**Exercise details:**
For the listing that follows, give again exactly the lines from the one with "Where should I click to: Click the /usr/local" to the one with "This screenshot has width=1080, height=608.", including both.
╔══
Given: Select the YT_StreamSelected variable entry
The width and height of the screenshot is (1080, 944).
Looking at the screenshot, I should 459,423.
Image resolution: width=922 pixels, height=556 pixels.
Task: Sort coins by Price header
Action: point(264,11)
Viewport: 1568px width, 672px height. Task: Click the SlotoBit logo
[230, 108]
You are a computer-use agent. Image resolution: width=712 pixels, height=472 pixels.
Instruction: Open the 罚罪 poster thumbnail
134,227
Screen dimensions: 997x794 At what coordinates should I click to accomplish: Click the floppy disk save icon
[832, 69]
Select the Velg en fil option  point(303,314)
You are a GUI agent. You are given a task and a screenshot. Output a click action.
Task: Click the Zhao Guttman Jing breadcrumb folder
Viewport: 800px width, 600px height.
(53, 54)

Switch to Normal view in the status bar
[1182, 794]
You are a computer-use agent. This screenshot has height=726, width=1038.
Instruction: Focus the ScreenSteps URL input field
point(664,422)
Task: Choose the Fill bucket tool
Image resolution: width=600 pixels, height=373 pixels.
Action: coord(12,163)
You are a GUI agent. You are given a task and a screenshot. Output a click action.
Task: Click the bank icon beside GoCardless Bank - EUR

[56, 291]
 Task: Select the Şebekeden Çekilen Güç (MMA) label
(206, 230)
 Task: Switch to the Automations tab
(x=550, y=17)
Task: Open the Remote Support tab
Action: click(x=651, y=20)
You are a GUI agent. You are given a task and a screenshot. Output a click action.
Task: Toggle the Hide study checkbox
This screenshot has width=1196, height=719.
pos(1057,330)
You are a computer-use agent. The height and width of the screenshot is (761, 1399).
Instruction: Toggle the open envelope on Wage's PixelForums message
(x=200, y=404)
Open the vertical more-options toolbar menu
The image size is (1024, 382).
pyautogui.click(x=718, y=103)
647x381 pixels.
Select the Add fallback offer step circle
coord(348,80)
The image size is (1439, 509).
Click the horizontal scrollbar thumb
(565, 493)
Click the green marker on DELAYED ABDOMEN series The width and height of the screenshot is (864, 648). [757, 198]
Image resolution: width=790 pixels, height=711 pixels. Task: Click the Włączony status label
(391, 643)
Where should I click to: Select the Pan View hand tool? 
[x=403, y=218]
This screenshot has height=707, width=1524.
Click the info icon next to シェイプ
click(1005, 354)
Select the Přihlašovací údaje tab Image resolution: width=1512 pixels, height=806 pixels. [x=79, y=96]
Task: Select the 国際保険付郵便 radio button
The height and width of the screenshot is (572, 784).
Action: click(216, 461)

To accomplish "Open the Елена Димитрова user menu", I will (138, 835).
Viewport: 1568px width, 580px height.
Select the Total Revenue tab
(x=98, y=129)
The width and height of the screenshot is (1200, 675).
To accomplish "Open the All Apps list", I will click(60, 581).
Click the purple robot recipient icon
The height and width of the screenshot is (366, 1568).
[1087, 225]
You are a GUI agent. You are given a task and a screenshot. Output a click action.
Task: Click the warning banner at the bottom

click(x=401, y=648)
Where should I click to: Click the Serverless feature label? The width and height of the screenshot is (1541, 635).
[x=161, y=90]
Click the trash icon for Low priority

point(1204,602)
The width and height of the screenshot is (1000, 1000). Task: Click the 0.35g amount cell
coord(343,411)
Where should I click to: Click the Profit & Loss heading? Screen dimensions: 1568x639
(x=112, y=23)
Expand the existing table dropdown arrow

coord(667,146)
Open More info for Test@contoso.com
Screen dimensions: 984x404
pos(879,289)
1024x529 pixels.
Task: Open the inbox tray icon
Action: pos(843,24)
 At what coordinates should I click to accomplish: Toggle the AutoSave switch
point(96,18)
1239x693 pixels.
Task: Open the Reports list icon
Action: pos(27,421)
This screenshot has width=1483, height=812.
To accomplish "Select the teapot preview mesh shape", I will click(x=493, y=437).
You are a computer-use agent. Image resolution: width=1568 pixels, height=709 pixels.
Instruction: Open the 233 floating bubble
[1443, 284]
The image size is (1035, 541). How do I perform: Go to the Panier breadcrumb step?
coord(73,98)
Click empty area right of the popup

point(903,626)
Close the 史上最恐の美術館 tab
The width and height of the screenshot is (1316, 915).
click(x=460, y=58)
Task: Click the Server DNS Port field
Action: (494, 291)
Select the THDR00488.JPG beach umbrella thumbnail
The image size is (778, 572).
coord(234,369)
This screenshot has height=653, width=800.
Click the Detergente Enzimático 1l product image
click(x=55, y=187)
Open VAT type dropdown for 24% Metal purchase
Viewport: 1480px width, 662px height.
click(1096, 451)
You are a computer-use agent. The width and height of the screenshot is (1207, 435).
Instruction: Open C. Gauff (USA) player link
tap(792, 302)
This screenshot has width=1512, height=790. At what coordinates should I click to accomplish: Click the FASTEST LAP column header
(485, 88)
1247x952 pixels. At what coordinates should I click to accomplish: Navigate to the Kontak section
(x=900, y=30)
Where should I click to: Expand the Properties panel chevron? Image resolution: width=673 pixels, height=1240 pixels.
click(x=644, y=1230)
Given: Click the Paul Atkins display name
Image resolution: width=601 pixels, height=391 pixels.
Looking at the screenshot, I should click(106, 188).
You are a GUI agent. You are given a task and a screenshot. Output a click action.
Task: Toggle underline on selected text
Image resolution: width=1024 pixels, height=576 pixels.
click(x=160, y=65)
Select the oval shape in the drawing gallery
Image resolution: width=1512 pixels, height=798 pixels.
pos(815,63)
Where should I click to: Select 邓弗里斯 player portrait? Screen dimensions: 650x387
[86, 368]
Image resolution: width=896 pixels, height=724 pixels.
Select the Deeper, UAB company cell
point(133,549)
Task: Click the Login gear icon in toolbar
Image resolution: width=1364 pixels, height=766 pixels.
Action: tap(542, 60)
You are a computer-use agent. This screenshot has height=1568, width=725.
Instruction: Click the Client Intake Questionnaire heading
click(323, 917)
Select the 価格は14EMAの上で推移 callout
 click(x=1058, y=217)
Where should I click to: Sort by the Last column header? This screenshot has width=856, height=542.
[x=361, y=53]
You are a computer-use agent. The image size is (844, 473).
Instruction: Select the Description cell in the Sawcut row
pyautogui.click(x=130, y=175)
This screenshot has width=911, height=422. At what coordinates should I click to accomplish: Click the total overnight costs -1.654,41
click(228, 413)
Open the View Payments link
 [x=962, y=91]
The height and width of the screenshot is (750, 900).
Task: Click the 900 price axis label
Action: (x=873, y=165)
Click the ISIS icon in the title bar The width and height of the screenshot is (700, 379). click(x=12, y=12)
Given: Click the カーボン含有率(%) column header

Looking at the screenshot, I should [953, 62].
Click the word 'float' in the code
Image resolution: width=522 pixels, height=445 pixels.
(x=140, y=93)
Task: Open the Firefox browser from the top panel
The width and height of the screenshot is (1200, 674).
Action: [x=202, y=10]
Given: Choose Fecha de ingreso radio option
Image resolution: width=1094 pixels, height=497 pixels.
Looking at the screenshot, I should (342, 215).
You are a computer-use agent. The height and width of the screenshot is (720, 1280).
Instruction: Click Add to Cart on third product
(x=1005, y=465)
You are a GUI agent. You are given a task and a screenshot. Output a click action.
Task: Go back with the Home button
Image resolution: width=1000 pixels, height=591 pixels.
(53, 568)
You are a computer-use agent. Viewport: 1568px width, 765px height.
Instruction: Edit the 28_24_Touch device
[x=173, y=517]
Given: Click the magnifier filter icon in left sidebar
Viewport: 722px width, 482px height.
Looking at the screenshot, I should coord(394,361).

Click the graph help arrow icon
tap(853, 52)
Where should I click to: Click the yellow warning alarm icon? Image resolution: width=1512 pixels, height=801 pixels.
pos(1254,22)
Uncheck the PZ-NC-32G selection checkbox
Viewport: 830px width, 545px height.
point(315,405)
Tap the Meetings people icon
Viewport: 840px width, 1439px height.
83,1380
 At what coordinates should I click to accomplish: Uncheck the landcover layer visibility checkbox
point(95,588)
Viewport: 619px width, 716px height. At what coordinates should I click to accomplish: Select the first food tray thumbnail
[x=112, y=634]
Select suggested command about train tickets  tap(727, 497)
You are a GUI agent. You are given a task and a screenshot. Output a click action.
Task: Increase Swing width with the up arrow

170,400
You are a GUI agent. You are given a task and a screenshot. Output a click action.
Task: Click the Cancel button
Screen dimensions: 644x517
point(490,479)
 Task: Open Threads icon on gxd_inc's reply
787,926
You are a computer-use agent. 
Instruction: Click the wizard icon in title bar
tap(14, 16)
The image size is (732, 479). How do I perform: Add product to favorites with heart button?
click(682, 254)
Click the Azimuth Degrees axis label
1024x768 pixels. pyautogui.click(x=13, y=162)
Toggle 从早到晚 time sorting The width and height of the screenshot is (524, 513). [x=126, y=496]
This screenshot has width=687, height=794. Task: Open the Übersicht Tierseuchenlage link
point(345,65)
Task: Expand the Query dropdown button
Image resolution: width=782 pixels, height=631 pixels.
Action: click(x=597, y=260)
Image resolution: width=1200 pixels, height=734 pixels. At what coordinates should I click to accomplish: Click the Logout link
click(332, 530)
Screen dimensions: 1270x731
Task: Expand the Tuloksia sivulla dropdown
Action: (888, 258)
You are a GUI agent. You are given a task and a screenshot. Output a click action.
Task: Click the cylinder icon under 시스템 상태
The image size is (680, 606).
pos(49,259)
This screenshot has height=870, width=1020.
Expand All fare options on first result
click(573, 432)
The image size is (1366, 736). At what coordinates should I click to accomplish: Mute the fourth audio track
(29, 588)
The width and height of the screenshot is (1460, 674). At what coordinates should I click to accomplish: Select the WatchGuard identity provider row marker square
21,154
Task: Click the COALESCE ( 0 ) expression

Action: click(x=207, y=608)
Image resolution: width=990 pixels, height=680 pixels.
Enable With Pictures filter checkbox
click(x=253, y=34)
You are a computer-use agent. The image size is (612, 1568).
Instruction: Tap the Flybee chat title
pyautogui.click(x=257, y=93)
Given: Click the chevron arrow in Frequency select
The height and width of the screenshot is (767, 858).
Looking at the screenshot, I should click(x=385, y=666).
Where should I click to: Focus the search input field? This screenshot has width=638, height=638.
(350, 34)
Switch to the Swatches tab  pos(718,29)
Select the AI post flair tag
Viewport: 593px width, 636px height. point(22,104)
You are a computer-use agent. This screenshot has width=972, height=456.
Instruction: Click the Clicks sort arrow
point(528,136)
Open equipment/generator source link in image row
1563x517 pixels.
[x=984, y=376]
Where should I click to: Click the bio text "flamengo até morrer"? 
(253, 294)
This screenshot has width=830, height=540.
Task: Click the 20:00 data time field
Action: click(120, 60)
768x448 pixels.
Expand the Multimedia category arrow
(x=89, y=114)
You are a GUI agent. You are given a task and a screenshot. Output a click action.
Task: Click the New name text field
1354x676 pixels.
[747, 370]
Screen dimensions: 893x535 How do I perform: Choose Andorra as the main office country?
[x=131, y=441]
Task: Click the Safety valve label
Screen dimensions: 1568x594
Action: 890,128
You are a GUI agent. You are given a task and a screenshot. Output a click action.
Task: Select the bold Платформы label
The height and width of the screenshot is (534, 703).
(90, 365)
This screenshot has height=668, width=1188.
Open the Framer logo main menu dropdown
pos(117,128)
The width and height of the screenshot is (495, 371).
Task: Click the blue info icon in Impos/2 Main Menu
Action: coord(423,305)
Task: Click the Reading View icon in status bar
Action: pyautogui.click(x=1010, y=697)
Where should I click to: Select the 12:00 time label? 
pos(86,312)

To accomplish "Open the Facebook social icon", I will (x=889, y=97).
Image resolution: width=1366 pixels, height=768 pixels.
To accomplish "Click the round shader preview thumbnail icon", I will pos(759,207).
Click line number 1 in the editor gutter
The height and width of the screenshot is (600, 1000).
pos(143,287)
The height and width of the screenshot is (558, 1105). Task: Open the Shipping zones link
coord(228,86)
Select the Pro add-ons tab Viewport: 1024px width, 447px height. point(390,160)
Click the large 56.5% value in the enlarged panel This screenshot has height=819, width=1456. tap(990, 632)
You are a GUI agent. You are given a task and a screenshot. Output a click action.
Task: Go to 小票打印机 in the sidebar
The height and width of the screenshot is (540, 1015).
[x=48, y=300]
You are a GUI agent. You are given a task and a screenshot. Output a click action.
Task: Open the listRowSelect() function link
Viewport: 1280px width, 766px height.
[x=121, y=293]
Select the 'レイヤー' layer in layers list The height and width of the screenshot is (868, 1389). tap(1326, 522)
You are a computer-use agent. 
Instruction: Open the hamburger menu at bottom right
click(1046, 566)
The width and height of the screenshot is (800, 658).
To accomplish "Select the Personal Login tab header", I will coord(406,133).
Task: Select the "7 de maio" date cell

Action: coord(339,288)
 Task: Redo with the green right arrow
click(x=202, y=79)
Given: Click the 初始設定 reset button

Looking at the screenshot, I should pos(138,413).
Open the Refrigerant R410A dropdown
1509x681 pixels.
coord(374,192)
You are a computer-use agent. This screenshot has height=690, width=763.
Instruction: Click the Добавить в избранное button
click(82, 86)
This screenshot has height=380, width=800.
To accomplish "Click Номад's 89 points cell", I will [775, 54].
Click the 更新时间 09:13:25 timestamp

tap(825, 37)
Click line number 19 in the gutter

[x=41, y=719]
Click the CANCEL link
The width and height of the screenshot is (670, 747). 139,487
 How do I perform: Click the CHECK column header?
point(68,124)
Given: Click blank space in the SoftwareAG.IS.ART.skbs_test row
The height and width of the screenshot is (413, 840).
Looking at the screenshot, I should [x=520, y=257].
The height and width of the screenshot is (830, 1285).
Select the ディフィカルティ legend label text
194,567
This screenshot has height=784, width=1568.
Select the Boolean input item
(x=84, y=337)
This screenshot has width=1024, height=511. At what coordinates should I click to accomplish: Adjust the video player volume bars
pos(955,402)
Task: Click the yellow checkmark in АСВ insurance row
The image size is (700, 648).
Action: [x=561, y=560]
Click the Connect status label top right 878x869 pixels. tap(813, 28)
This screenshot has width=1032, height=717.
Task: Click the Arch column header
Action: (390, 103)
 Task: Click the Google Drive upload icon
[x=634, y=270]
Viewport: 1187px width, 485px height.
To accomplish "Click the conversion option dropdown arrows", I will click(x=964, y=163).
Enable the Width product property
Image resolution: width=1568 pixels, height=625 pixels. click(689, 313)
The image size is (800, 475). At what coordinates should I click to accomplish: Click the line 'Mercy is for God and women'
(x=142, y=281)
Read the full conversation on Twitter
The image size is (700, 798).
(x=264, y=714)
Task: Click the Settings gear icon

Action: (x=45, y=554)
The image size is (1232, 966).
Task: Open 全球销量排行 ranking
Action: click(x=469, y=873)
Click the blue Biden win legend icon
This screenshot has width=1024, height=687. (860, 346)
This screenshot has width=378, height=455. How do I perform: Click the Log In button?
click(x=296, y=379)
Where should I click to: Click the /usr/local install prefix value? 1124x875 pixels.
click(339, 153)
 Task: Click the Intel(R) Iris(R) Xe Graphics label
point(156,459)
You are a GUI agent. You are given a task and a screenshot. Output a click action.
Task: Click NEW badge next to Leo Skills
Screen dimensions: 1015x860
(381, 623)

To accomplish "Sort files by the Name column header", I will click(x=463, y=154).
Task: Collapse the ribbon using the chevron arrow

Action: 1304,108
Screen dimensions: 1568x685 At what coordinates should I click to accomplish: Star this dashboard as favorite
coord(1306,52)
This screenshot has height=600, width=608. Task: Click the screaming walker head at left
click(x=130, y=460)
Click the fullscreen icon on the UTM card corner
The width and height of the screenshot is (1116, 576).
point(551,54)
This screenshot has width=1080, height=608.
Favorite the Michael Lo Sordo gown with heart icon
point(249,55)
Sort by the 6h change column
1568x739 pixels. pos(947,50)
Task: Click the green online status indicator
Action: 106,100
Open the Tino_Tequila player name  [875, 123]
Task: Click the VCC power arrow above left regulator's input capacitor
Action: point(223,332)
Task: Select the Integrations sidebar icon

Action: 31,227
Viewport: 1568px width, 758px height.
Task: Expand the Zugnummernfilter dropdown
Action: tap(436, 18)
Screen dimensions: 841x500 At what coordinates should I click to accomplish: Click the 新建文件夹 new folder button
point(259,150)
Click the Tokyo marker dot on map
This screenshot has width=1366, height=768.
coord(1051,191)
╚══
**Answer to the problem:**
Where should I click to: Click the /usr/local install prefix value? 1124x875 pixels.
click(339, 153)
 Task: Click the Intel(R) Iris(R) Xe Graphics label
point(156,459)
You are a GUI agent. You are given a task and a screenshot. Output a click action.
Task: Click NEW badge next to Leo Skills
Screen dimensions: 1015x860
(381, 623)

To accomplish "Sort files by the Name column header", I will click(x=463, y=154).
Task: Collapse the ribbon using the chevron arrow

Action: 1304,108
Screen dimensions: 1568x685 At what coordinates should I click to accomplish: Star this dashboard as favorite
coord(1306,52)
This screenshot has height=600, width=608. Task: Click the screaming walker head at left
click(x=130, y=460)
Click the fullscreen icon on the UTM card corner
The width and height of the screenshot is (1116, 576).
point(551,54)
This screenshot has width=1080, height=608.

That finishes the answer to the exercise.